Our findings contradict recent reports in the literature suggesting an increased risk of malignancy in individuals diagnosed with PMR. Though completed using a smaller population, some of the important limitations in previous studies were addressed by our approach. Selection and referral bias were avoided with the population-based approach. A comparison cohort of subjects never diagnosed with PMR was carefully established to examine the cancer question. With the resources of the Rochester Epidemiology Project comprehensive medical records were available for each study subject and cross referencing with the Mayo Clinic Cancer Registry ensured that no malignancies were missed. Using the available complete medical records also allowed for confirmation of accurate diagnoses of PMR in study subjects, which is not possible when using coding alone. Finally, the study subjects in this case were followed for at least10 years after diagnosis of PMR with the timing of diagnosis of each malignancy evaluated.

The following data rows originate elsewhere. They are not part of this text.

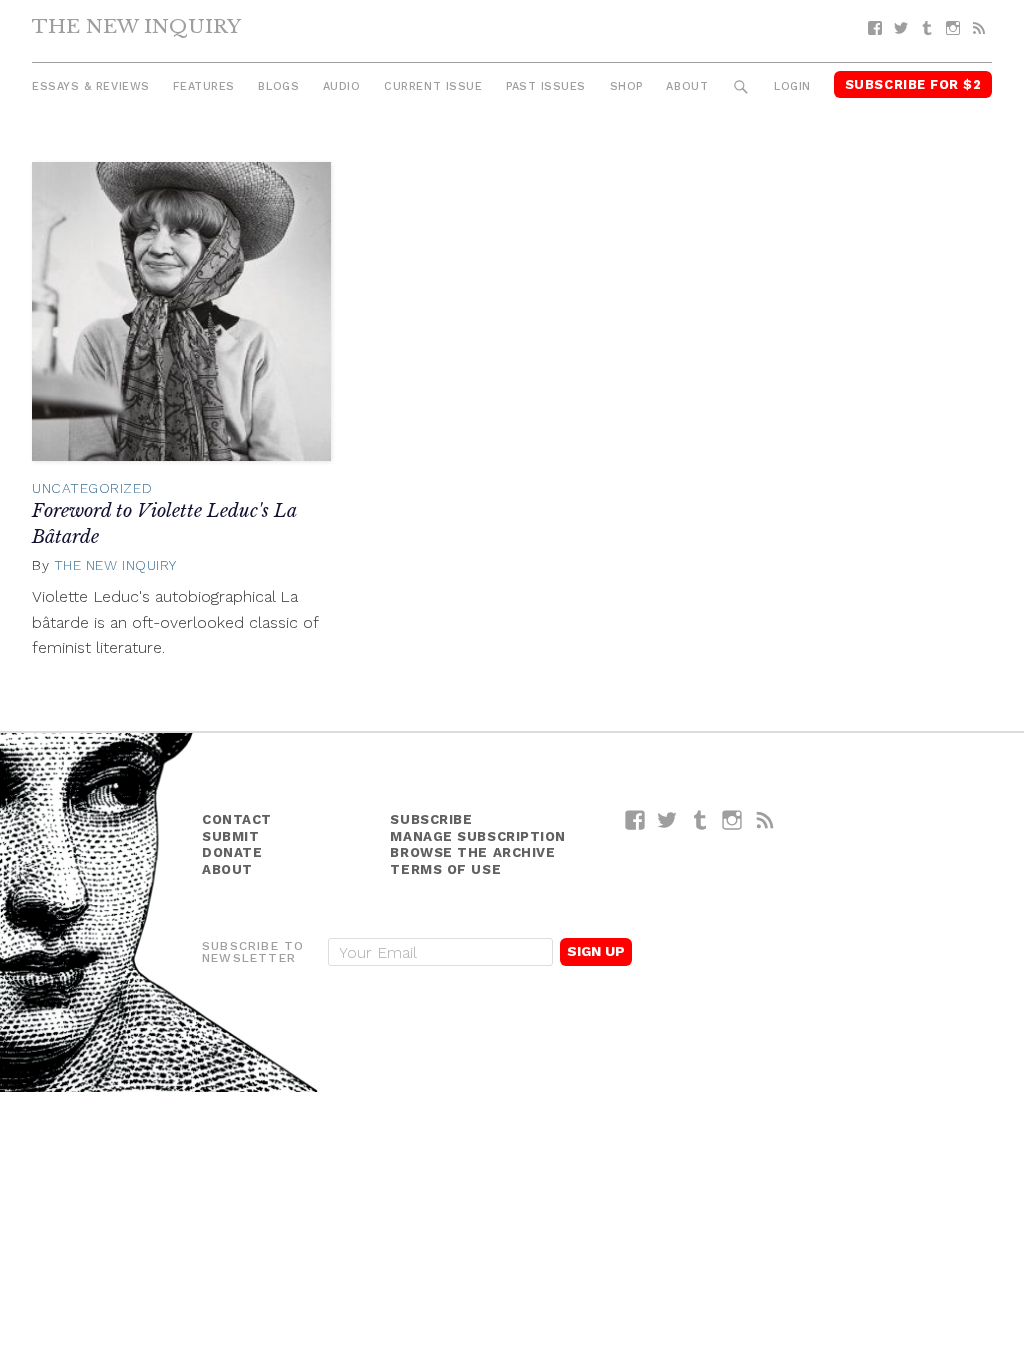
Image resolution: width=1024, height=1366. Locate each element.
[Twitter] (901, 28)
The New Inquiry (136, 26)
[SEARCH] (741, 87)
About (687, 86)
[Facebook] (875, 28)
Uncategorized (92, 488)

Potential limitations to this study include the fact that the population of Olmsted County, Minnesota is predominantly white; though our findings should reflect the majority of patients with PMR seen in Western countries [16,17]. However, our sample size of patients with PMR was limited by the relatively small size of the Olmsted County population. Therefore, our study was underpowered to detect small increases (<1.5 fold increased risks) in malignancy rates in subjects with PMR compared to those without PMR, but larger, significant increases would have been detected. Finally, this study, like all others previously reported, did not include data for non-melanomatous skin cancer.
In conclusion, our findings reveal that the risk of developing cancer is no higher in individuals with PMR when compared to individuals not afflicted with this condition. In this study an attempt was made to avoid the limitations of previous studies examining this same question and as a result is more likely to represent the true relationship between PMR and cancer. Based on these results, we suggest that cancer screening of patients with PMR should be according to national guidelines for age and sex of the patient.